竟然是朱大都督朱應能,他竟然一反常態挺身而出,呵斥高德:“高國公,你既然知道陛下是開玩笑,也知道君言無忌,為何緊抓著戲言不放?你這不也是在輕慢陛下嗎?還拿死諫要挾,你還當自己是大明臣子嗎?”

滿堂臣子們都松了口長氣,連高德自己都如釋重負,朱大都督出來搗漿糊了,女皇這下該有臺階下了。畢竟大都督是宗室,按輩分算還是女皇叔爺。

“微臣該死!”高德順坡下驢,跪地叩首:“請陛下責罰!不過微臣是急出來的,就怕陛下執迷不……呃,太入迷,讓臣子們誤會。”

“高德……”女皇終於能說話了,不過說話前先瞅了瞅殿堂側門,那裡似乎沒人,但她知道有。接著再瞥了眼朱應能,後者完全沒有剛才呵斥高德的豪氣,誠惶誠恐的低頭拱手。

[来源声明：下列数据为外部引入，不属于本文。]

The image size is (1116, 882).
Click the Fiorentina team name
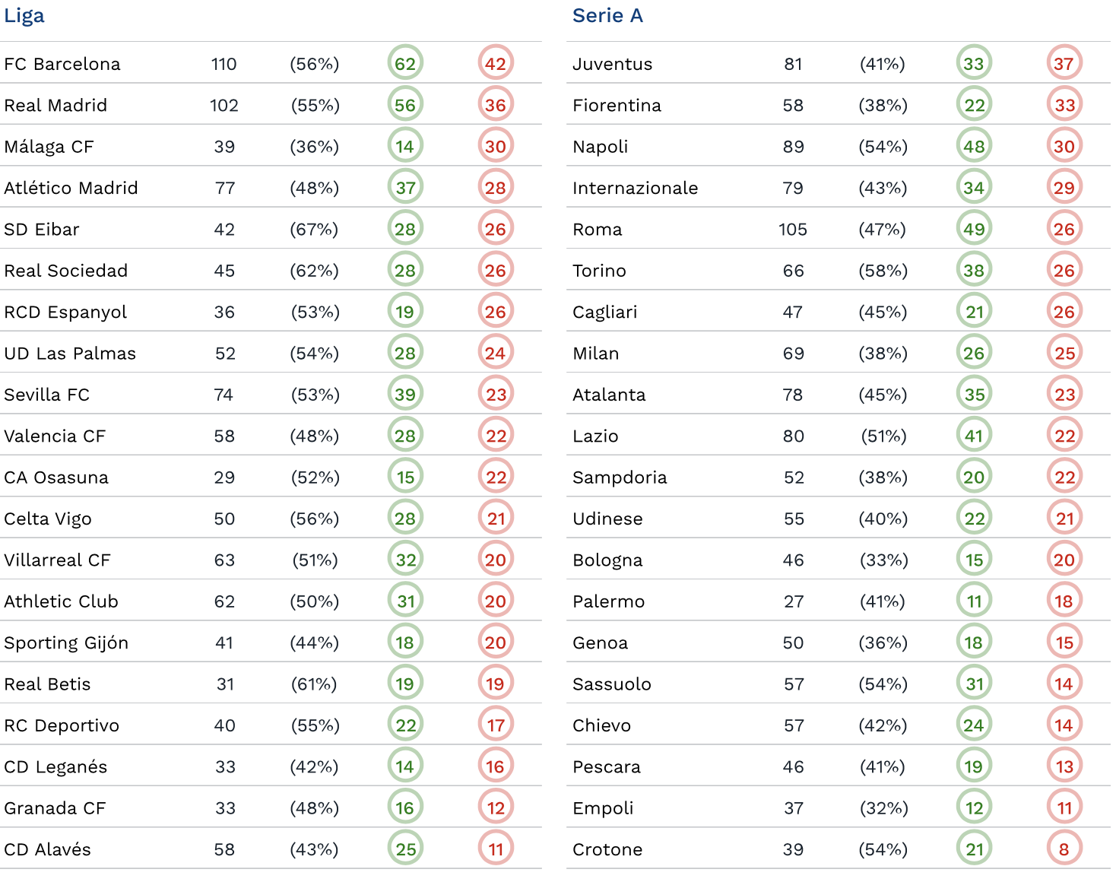[617, 105]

最後目光才轉到高德身上,她長長的吐了口濁氣,剛才是真被高德堵得鬱悶。

“到了最後你還有說道,證明錯不在你啊。”女皇冷冷哼著,可不少人卻聽出了歡快的味道,感覺異常奇妙。“那麼錯就是在朕嘍?朕就不能開你的玩笑?”

或高或低的吐氣聲連綿起伏,臣子們都覺熬過了這一關,女皇承認是開玩笑,不逼著高德當皇夫了。

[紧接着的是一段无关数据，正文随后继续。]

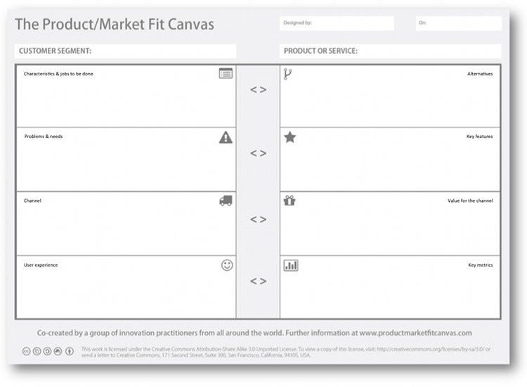Click the Customer Segment field
Image resolution: width=527 pixels, height=387 pixels.
point(125,51)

只要高德放低姿態求饒,此事應該就這麼過了,沒想到這傢伙卻又硬起了脖子。

“微臣乃陛下子民,雷霆雨露皆是君恩,有什麼玩笑開不得的。可陛下不能拿自己開玩笑,也不能拿國事開玩笑,微臣惶恐,此事陛下有錯!”

別說捶胸頓足的朱大都督,連呂適行跟林德誠都抖起了手,恨不得衝上來一人摁住高德一條胳膊,壓著他給女皇磕上九九八十一個響頭。

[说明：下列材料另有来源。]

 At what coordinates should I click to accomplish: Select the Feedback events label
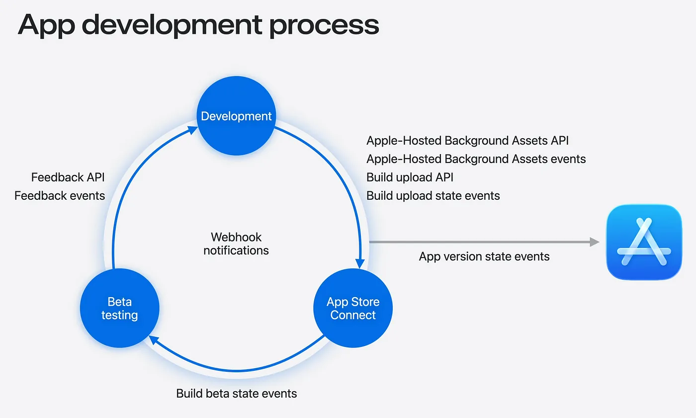(60, 196)
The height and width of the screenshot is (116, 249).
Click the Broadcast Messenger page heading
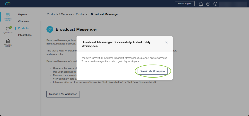(77, 29)
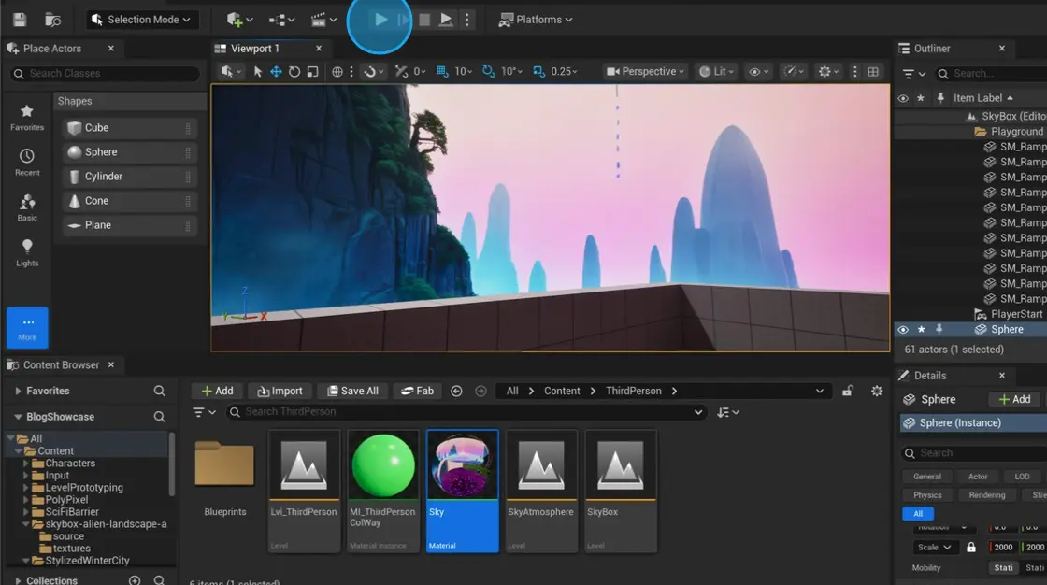Toggle grid snapping in the viewport toolbar

coord(440,71)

“好了都別開玩笑了!”女皇剛湧起的那點歡快瞬間沒了,她是真生氣了,或者說是惱羞成怒:“莫非你還要朕下罪己詔嗎?”

“臣不是開玩笑。”這時候的高德就跟倔驢一樣毫不鬆口。“罪己詔嚴重了,但陛下至少得認錯。”

“你、你……”女皇霍然起身,纖纖玉指遙指高德:“你還沒完了呢?”

遠坂愛上前想要勸解,被女皇擺手止住,她氣咻咻的說:“你剛才拿撞柱子威脅朕,是不是不敬?呂適行!你管著都察院,說話!”

呂適行嚇了一跳,瞅瞅高德,咬牙道:“是,高國公確實犯了不敬!”

“拖出去!”女皇有力的揮手:“打三十大板!”

“我去監刑!”遠坂愛趕緊攬下任務,從縮在角落裡的羽林衛裡抓了兩個出來,一人撈住高德一條胳膊,直接把他拖出了殿堂。

“謝陛下不殺之恩!”要出殿門的時候高德還回頭喊了一嗓子,讓不少人再也忍不出,噗嗤笑出了聲。

女皇沒有怪罪,因為她自己都快忍不住了。

這時候掌印太監邵皓鑽了出來,招呼太監清掃垃圾,擺上新的桌子。女皇回座,悠悠的側耳聽著,把依稀的噼啪響聲當做了樂曲享受。

等板子聲沒了,女皇才搖了搖袍袖說:“朝會就此為止,高德之事,你們就等著旨意吧。”

待群臣散去,女皇進了側殿,也就是平時批改奏章以及單獨會見臣僚的地方。

“姑奶奶,你怎麼護著高德那家夥了啊!?”

宮女形貌普通,開口卻是姚婆婆的嗓音。“人家說得也沒錯,大明的國事怎麼能跟你的私事混為一談呢?而且當著臣子的面說自己要招皇夫要嫁人,多不體面啊。就算是要考驗高德,也沒必要在朝堂上,完全可以在這樣的地方,不至於讓那些個凡人笑話嘛。”

姚婆婆嘆道:“別看那些大臣們一個個誠惶誠恐的,這會怕不是個個都興高采烈的,恨不得馬上廣傳天下。他們還會添油加醋,說你欲求不滿什麼的,總之種種不堪入耳的話他們都整得出來。”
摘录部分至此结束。